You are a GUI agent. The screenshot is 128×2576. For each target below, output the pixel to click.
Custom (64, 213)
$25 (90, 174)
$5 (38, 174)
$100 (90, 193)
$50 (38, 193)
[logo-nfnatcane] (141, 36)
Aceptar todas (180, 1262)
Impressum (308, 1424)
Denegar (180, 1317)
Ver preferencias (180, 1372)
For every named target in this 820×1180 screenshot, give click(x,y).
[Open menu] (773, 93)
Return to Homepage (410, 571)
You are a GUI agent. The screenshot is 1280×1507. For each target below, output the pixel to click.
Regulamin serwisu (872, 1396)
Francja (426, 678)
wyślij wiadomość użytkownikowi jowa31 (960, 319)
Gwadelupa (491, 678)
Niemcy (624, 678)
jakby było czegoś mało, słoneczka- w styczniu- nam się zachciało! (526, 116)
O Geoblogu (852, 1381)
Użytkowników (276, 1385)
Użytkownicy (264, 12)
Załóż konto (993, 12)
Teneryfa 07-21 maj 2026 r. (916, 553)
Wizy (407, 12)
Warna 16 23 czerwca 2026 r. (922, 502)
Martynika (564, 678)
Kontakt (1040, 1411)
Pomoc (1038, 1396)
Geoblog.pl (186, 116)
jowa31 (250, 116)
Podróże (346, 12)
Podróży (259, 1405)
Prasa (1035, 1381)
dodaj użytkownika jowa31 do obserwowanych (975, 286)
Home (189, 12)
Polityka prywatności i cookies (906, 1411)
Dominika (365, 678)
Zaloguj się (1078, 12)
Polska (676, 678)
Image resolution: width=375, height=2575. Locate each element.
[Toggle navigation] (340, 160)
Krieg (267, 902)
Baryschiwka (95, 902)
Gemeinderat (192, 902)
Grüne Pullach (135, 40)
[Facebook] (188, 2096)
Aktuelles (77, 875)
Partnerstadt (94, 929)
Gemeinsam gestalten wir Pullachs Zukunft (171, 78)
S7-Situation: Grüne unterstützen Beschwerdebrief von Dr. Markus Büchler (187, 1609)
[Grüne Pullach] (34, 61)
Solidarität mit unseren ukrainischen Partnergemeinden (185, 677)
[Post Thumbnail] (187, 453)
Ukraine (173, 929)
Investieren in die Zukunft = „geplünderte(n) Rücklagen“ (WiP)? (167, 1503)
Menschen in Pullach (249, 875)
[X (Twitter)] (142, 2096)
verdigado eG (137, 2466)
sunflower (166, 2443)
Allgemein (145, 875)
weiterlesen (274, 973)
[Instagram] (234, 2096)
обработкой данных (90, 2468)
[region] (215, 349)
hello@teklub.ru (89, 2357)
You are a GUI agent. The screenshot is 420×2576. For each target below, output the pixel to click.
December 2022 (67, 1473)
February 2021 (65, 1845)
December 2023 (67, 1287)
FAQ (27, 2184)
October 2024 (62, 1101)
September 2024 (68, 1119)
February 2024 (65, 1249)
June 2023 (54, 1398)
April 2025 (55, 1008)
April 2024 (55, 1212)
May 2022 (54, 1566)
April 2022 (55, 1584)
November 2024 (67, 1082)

■ ASSIGNED TASK ■
An exact repetition of the material above is required, from its first line through the line holding "Allgemein (145, 875)", with nothing added.

■ THE ANSWER ■
You are a GUI agent. The screenshot is 128×2576. For each target below, output the pixel to click.
Custom (64, 213)
$25 (90, 174)
$5 (38, 174)
$100 (90, 193)
$50 (38, 193)
[logo-nfnatcane] (141, 36)
Aceptar todas (180, 1262)
Impressum (308, 1424)
Denegar (180, 1317)
Ver preferencias (180, 1372)
For every named target in this 820×1180 screenshot, give click(x,y).
[Open menu] (773, 93)
Return to Homepage (410, 571)
You are a GUI agent. The screenshot is 1280×1507. For each target below, output the pixel to click.
Regulamin serwisu (872, 1396)
Francja (426, 678)
wyślij wiadomość użytkownikowi jowa31 (960, 319)
Gwadelupa (491, 678)
Niemcy (624, 678)
jakby było czegoś mało, słoneczka- w styczniu- nam się zachciało! (526, 116)
O Geoblogu (852, 1381)
Użytkowników (276, 1385)
Użytkownicy (264, 12)
Załóż konto (993, 12)
Teneryfa 07-21 maj 2026 r. (916, 553)
Wizy (407, 12)
Warna 16 23 czerwca 2026 r. (922, 502)
Martynika (564, 678)
Kontakt (1040, 1411)
Pomoc (1038, 1396)
Geoblog.pl (186, 116)
jowa31 (250, 116)
Podróże (346, 12)
Podróży (259, 1405)
Prasa (1035, 1381)
dodaj użytkownika jowa31 do obserwowanych (975, 286)
Home (189, 12)
Polityka prywatności i cookies (906, 1411)
Dominika (365, 678)
Zaloguj się (1078, 12)
Polska (676, 678)
Image resolution: width=375, height=2575. Locate each element.
[Toggle navigation] (340, 160)
Krieg (267, 902)
Baryschiwka (95, 902)
Gemeinderat (192, 902)
Grüne Pullach (135, 40)
[Facebook] (188, 2096)
Aktuelles (77, 875)
Partnerstadt (94, 929)
Gemeinsam gestalten wir Pullachs Zukunft (171, 78)
S7-Situation: Grüne unterstützen Beschwerdebrief von Dr. Markus Büchler (187, 1609)
[Grüne Pullach] (34, 61)
Solidarität mit unseren ukrainischen Partnergemeinden (185, 677)
[Post Thumbnail] (187, 453)
Ukraine (173, 929)
Investieren in die Zukunft = „geplünderte(n) Rücklagen“ (WiP)? (167, 1503)
Menschen in Pullach (249, 875)
[X (Twitter)] (142, 2096)
verdigado eG (137, 2466)
sunflower (166, 2443)
Allgemein (145, 875)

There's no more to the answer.